<<<<

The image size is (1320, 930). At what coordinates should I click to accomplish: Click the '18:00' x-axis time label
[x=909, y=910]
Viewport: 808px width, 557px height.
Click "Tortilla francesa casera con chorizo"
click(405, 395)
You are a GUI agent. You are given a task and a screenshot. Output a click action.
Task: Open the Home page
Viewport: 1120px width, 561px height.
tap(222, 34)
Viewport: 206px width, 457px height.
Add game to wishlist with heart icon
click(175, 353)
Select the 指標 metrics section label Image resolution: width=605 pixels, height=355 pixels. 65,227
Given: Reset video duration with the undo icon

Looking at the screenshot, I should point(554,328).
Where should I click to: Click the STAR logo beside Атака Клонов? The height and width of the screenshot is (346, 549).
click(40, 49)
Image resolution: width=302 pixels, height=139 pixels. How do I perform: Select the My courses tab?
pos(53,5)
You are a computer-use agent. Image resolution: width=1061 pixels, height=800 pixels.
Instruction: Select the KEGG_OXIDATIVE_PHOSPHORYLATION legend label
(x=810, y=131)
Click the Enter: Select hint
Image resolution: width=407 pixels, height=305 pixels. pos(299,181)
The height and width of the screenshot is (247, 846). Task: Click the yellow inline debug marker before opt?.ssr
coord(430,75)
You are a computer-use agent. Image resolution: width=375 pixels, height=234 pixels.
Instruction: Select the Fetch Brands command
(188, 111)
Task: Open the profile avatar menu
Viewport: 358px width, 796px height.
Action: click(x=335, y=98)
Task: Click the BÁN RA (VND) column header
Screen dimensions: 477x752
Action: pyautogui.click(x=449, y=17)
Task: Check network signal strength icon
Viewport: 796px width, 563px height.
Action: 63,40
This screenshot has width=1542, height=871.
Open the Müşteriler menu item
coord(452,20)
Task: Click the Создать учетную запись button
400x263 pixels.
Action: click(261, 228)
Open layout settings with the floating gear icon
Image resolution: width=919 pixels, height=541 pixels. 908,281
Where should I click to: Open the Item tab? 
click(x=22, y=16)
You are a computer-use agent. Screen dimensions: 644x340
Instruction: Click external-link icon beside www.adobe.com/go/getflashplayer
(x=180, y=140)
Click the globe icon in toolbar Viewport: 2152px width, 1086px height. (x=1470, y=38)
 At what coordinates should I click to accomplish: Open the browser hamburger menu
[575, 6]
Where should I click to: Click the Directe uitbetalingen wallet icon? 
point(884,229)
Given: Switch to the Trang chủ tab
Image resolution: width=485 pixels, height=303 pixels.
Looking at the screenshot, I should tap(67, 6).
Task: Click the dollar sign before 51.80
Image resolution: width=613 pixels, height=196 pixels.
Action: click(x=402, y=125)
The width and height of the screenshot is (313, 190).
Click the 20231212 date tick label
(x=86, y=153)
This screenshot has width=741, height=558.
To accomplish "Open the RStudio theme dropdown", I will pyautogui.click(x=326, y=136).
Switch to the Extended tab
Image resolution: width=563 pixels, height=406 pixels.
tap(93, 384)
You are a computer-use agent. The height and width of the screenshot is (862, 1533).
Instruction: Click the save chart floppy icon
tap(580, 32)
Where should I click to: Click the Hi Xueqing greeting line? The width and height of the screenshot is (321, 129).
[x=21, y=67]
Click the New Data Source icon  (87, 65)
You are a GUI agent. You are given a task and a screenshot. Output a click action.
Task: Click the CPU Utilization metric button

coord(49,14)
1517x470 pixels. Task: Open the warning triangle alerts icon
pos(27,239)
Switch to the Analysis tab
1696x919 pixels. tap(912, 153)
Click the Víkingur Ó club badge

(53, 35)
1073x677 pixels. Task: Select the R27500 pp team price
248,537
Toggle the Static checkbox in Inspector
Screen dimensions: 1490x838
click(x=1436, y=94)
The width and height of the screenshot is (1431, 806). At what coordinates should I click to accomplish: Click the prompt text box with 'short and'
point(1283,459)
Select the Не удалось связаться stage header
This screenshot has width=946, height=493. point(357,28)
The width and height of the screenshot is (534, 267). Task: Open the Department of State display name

>>>>

**DIRECTIONS FOR THIS TASK**
Can you print the records above word for word, from the first line through the line containing "Click the globe", with both ends included?

**SOLUTION TO THIS TASK**
The image size is (1320, 930). At what coordinates should I click to accomplish: Click the '18:00' x-axis time label
[x=909, y=910]
Viewport: 808px width, 557px height.
Click "Tortilla francesa casera con chorizo"
click(405, 395)
You are a GUI agent. You are given a task and a screenshot. Output a click action.
Task: Open the Home page
Viewport: 1120px width, 561px height.
tap(222, 34)
Viewport: 206px width, 457px height.
Add game to wishlist with heart icon
click(175, 353)
Select the 指標 metrics section label Image resolution: width=605 pixels, height=355 pixels. 65,227
Given: Reset video duration with the undo icon

Looking at the screenshot, I should point(554,328).
Where should I click to: Click the STAR logo beside Атака Клонов? The height and width of the screenshot is (346, 549).
click(40, 49)
Image resolution: width=302 pixels, height=139 pixels. How do I perform: Select the My courses tab?
pos(53,5)
You are a computer-use agent. Image resolution: width=1061 pixels, height=800 pixels.
Instruction: Select the KEGG_OXIDATIVE_PHOSPHORYLATION legend label
(x=810, y=131)
Click the Enter: Select hint
Image resolution: width=407 pixels, height=305 pixels. pos(299,181)
The height and width of the screenshot is (247, 846). Task: Click the yellow inline debug marker before opt?.ssr
coord(430,75)
You are a computer-use agent. Image resolution: width=375 pixels, height=234 pixels.
Instruction: Select the Fetch Brands command
(188, 111)
Task: Open the profile avatar menu
Viewport: 358px width, 796px height.
Action: click(x=335, y=98)
Task: Click the BÁN RA (VND) column header
Screen dimensions: 477x752
Action: pyautogui.click(x=449, y=17)
Task: Check network signal strength icon
Viewport: 796px width, 563px height.
Action: 63,40
This screenshot has width=1542, height=871.
Open the Müşteriler menu item
coord(452,20)
Task: Click the Создать учетную запись button
400x263 pixels.
Action: click(261, 228)
Open layout settings with the floating gear icon
Image resolution: width=919 pixels, height=541 pixels. 908,281
Where should I click to: Open the Item tab? 
click(x=22, y=16)
You are a computer-use agent. Screen dimensions: 644x340
Instruction: Click external-link icon beside www.adobe.com/go/getflashplayer
(x=180, y=140)
Click the globe icon in toolbar Viewport: 2152px width, 1086px height. (x=1470, y=38)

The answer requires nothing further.